Table 2 Salmonella analyses.

First, for targeted analysis, we aligned the sequenced reads using a different tool, Bowtie2⁴⁷, to an augmented Salmonella-only reference database. This reference was comprised of the 264 Salmonella genomes extracted from NCBI RefSeq Complete (used in our previous microbial identification step) as well as an additional 1183 public Salmonella genomes which represent global diversity within the genus⁴⁸. The number of reads that aligned to the Salmonella-only reference was on average 370-fold higher than identified as Salmonella by Kraken using the multi-microbe NCBI RefSeq Complete. In this additional analysis, the culture-positive samples had overall higher ranks compared to culture-negative samples (P = 0.06, Table 2), indicating that additional Salmonella genomic data in the reference significantly improved discriminatory identification power. Salmonella culture-positive samples were still not the most abundant (Fig. 7b), but with an enriched database, sequencing positioned all four culturable samples within the top ten rankings.

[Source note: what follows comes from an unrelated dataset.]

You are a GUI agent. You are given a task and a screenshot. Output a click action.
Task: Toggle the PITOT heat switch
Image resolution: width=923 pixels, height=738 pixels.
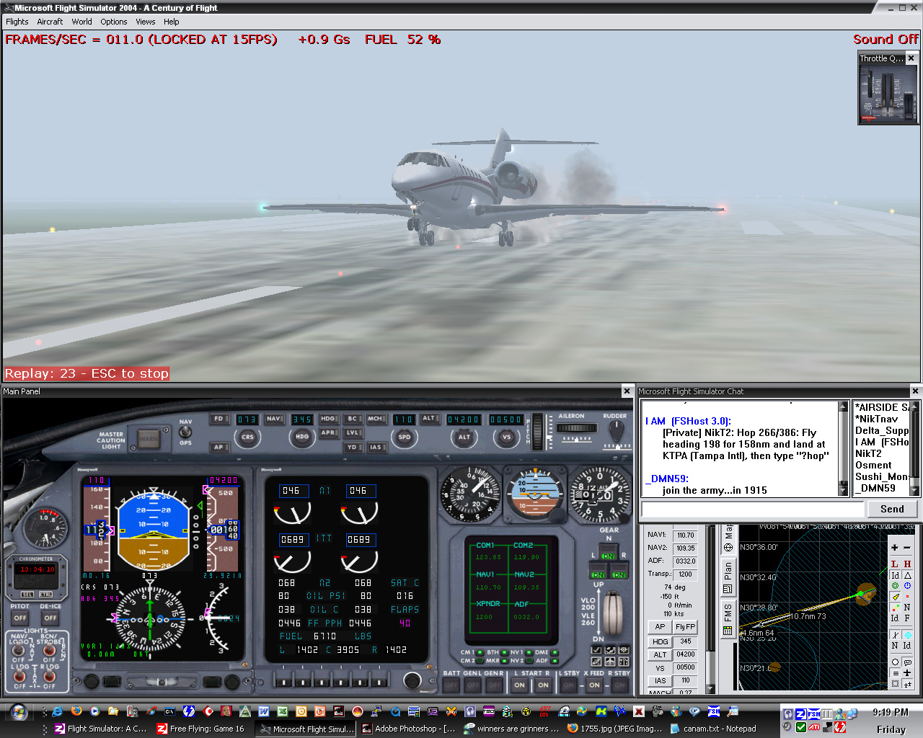(20, 618)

The second additional analysis examined the alignment of the reads to a specific gene required⁴⁹ for replication and protein production in actively dividing Salmonella—elongation factor Tu (ef-Tu). This was done by aligning the reads to 4846 gene sequences for ef-Tu extracted for a larger corpus of Salmonella genomes from the Functional Genomics Platform (formerly OMXWare)⁵⁰. The relative abundances of this transcript in culture-positive samples were still comparable to culture-negative samples (Fig. 7c). Culture-positive samples did not exhibit higher ranks compared to culture-negative samples (P = 0.56, Table 2), indicating that ef-Tu relative abundance alone was not sufficient to improve the lack of concordance in culturability vs sequencing. These two orthogonal analyses demonstrated that results from carefully developed culture-based testing and those from current high-throughput sequencing technologies, whether assessed at overall reads aligned or specific gene abundances, were not conclusively in agreement when detecting active Salmonella in food samples (Fig. 7 and Table 2). However, the use of a reference database enriched in whole-genome sequences of the specific organism of interest was found appropriate for food safety applications.

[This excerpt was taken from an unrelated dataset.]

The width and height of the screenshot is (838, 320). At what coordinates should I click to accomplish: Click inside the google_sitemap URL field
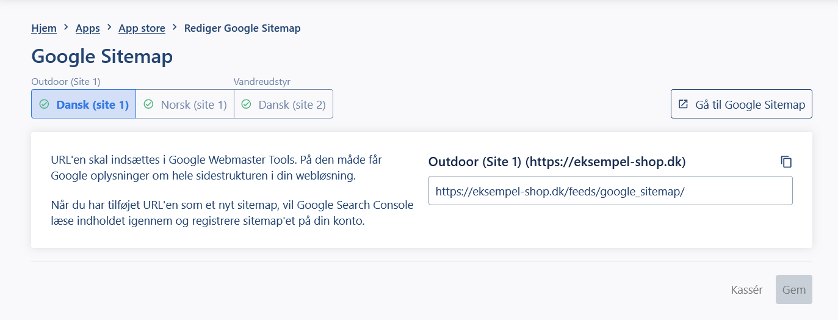(x=610, y=191)
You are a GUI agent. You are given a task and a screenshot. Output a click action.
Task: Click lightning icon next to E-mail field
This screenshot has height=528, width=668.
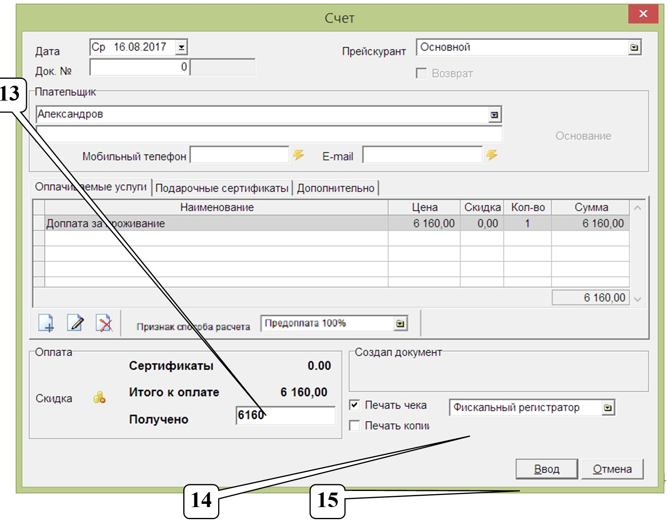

Since microbes compete for available resources within an environmental niche and therefore impact one another⁵¹, we investigated Salmonella culture results in conjunction with co-occurrence patterns of other microbes in the total RNA sequencing data (Fig. 8). Point-biserial correlation coefficients (r_pb) were calculated between Salmonella culturability results (presence or absence which were available for 27 of the 31 samples) and microbiome relative abundance. We observed 31 genera that positively correlated and with Salmonella presence (r_pb > 0.5). Erysipelothrix, Lactobacillus, Anaerococcus, Brachyspira, and Jeotgalibaca exhibited the largest positive correlations. Gyrovirus was negatively correlated with Salmonella growth (r_pb = −0.54). In three of the four Salmonella-positive samples (MFMB-04, MFMB-20, and MFMB-38), food matrix contamination was also observed (Supplementary Data in Haiminen et al.¹⁶). The concurrency of Salmonella growth and matrix contamination was affirmed by the microbial co-oc
currence (specifically Erysipelothrix, Brachyspira, and Gyrovirus). This highlights the complex dynamic and community co-dependency of food microbiomes, yet shows that multiple dimensions of the data (microbiome composition, culture-based methods, and microbial load) will signal anomalies from typical samples when there is an issue in the supply chain.